Server Catalog
The catalog (CATALOG.md in the registry repo) is the full table of every manifest the registry tracks: 221 entries, mirroring Composio's toolkit list as a curated, lint-enforced set of MCP-server manifests.
:::warning All entries are planned
Every catalog entry currently has status planned: its manifest is hand-curated and passes registryctl lint (schema, tier, credential-injection, and egress-denylist checks), but the server implementation is pending and the image digest is a placeholder. Placeholder digests are not installable. See the registry overview for how an entry becomes installable.
:::
Table structure
Each catalog row has five columns:
| Column | Meaning |
|---|---|
| Name | The server's unique name — also its tool-namespace prefix and its directory under manifests/ |
| Auth | Credential type the service requires: oauth2, api_key, basic, or none |
| Tier | sealed or entrusted — where the real credential lives (see below) |
| Egress | The exact hosts the server may reach, e.g. api.linear.app or *.zendesk.com |
| Status | Currently planned for all 221 entries |
Catalog stats
Counted from the current CATALOG.md:
| Dimension | Breakdown |
|---|---|
| Total entries | 221 (all planned) |
| Auth type | 111 api_key · 102 oauth2 · 7 basic · 1 none (Hacker News, public API) |
| Tier | 207 sealed · 14 entrusted |
Auth types
The auth column reflects the manifest's credentials[].type:
oauth2— the user authorizes via the provider's OAuth flow; the gateway holds the token.api_key— a static API key, stored in the gateway vault.basic— HTTP Basic credentials.none— public API; the manifest declares no credentials (e.g.hackernews).
Sealed vs. entrusted
The tier determines whether the sandboxed server ever sees the real secret:
sealed(the default posture, 207 entries): the server receives only a placeholder token. The gateway's egress proxy injects the real credential into the configured header, and only on HTTPS requests to the manifest's allowlisted hosts. The server cannot exfiltrate a secret it never has.entrusted(14 entries): the real secret is delivered to the sandbox via an environment variable. This tier exists only for services where header injection cannot work — for example, Alchemy embeds the API key in the request URL path (/v2/{apiKey}), so the proxy has nothing to rewrite. Entrusted servers still run inside the full sandbox and remain restricted to their egress allowlist.
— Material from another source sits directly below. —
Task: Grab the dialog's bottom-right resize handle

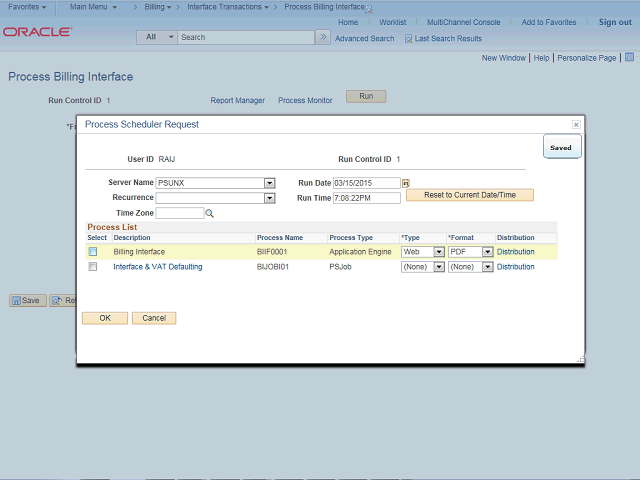Action: point(579,360)
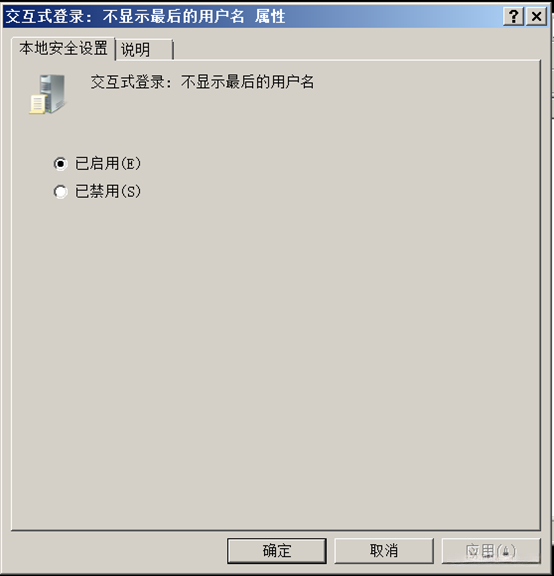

The schema enforces the split mechanically: sealed manifests must declare header injection and no env injection; entrusted manifests must declare env injection only. See the manifest reference.
Egress allowlists
Each entry lists the precise hosts the server may reach — typically one or two API hosts, sometimes an additional auth host (accounts.zoho.com, identity.xero.com). Wildcards are restricted to *.suffix entries whose suffix keeps at least two labels (*.atlassian.net is fine; *.net is rejected). Raw IPs, ports, paths, and entries matching the exfiltration denylist are rejected by lint. The semantics match the egress proxy's matcher exactly: case-insensitive exact host, or *.suffix matching true subdomains only.
Browsing the catalog
The table is plain GitHub-flavored Markdown, so the simplest views are:
- On GitHub:
CATALOG.md— searchable in-page. - Locally:
# all entrusted-tier entries
grep '| entrusted |' CATALOG.md
# everything touching a given host
grep 'atlassian' CATALOG.md
For any entry, the authoritative details live in manifests/<name>/<version>.yaml — the catalog is a summary view of those files. To add an entry, see submitting a server.